Respiratory therapists help patients who are struggling to breathe by setting up oxygen therapy, ventilators, and breathing treatments, often in urgent or high-stakes settings. The work is hands-on and clinical, with a big tradeoff: you get direct impact and steady demand, but you also have to stay calm around sick patients, equipment problems, and emergency calls.

Also known as Registered Respiratory TherapistRespiratory Care PractitionerCertified Respiratory TherapistStaff Respiratory TherapistRespiratory Care Therapist
Median Salary
$80,450
Mean $84,260
U.S. Workforce
~136K
8.8K openings per year
10-Year Growth
+12.1%
139.6K to 156.4K
Entry Education
Associate's degree
+ None experience

What This Role Looks Like in Practice

Respiratory Therapists sits in the Healthcare category. In practical terms, this role combines day-to-day execution, cross-team coordination, and consistent decision-making under real business constraints.

U.S. employment is currently about ~136K workers, with a median annual pay of $80,450 and roughly 8.8K openings each year. Based on BLS projections, total employment is expected to grow from 139.6 K in 2024 to 156.4K in 2034.

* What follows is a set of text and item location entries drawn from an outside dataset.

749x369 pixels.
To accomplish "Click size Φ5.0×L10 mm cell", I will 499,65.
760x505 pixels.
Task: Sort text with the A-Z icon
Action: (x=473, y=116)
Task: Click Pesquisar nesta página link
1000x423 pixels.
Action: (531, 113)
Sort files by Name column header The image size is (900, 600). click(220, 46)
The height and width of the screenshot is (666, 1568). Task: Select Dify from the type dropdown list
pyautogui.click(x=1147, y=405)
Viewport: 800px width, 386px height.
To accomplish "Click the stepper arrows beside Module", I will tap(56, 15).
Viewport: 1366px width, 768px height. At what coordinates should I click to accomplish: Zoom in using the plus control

Most hiring paths start with Associate's degree in respiratory therapy, and employers typically expect none of related experience. Many careers in this track begin around Respiratory Therapy Assistant / Student and can progress toward Respiratory Care Manager. High-value skills usually include Mechanical Ventilators & Airway Support Equipment, Active Listening, and Pulse Oximetry, Capnography & Blood Gas Analysis, paired with soft skills such as Active Listening, Critical Thinking, and Monitoring.

Core Responsibilities

A Day in the Life

01 Explain breathing treatments and oxygen equipment to patients so they understand what will happen and feel less anxious.
02 Set up, clean, test, and keep ventilators, nebulizers, and other breathing equipment working safely.
03 Watch a patient's breathing, oxygen levels, and blood test results, then alert the medical team if something looks wrong.
04 Run lung function tests and other cardiopulmonary checks to see how well a patient is breathing and how treatment is working.
05 Respond quickly when respiratory equipment fails or needs urgent adjustments, including making emergency trips if needed.
06 Work closely with doctors, nurses, and trainees while keeping clear records of treatments and patient responses.

Industries That Hire

🏥
Hospitals
HCA Healthcare, Cleveland Clinic, Mayo Clinic
🩺
Health Systems and Academic Medical Centers
Kaiser Permanente, Johns Hopkins Medicine, Mass General Brigham
🏠
Home Health and Durable Medical Equipment
Lincare, Apria Healthcare, AdaptHealth
🧓
Rehabilitation and Long-Term Care
Encompass Health, Select Medical, Genesis HealthCare
🧒
Children's Hospitals
Children's Hospital of Philadelphia, Boston Children's Hospital, Children's Healthcare of Atlanta

Pros and Cons

Advantages
+ Pay is solid for a role that typically starts with an associate's degree: the median is $80,450 and the mean is $84,260.
+ The job outlook is healthy, with employment projected to grow 12.1% and about 8.8 thousand annual openings.
+ You do not need prior work experience or on-the-job training to enter, which makes the path more accessible than many healthcare jobs.
+ The work is very hands-on, so you can see the effect of your care quickly when a patient breathes easier or oxygen levels improve.
+ No two shifts look exactly the same; you may move between bedside care, testing, equipment checks, and teamwork with nurses and physicians.
Challenges
- The job can be physically and emotionally demanding because you work with very sick patients, urgent problems, and equipment that has to work correctly the first time.
- Shifts can include nights, weekends, and emergency calls, and the work can spill over into after-hours equipment troubleshooting.
- There is real exposure to respiratory illness and other hospital hazards, so the environment is not low-risk or low-stress.
- The career ladder can flatten unless you move into management, education, or a specialty area, so advancement is not automatic.
- Most jobs are tied to hospitals and health systems, so openings can be uneven by location even when national demand is growing.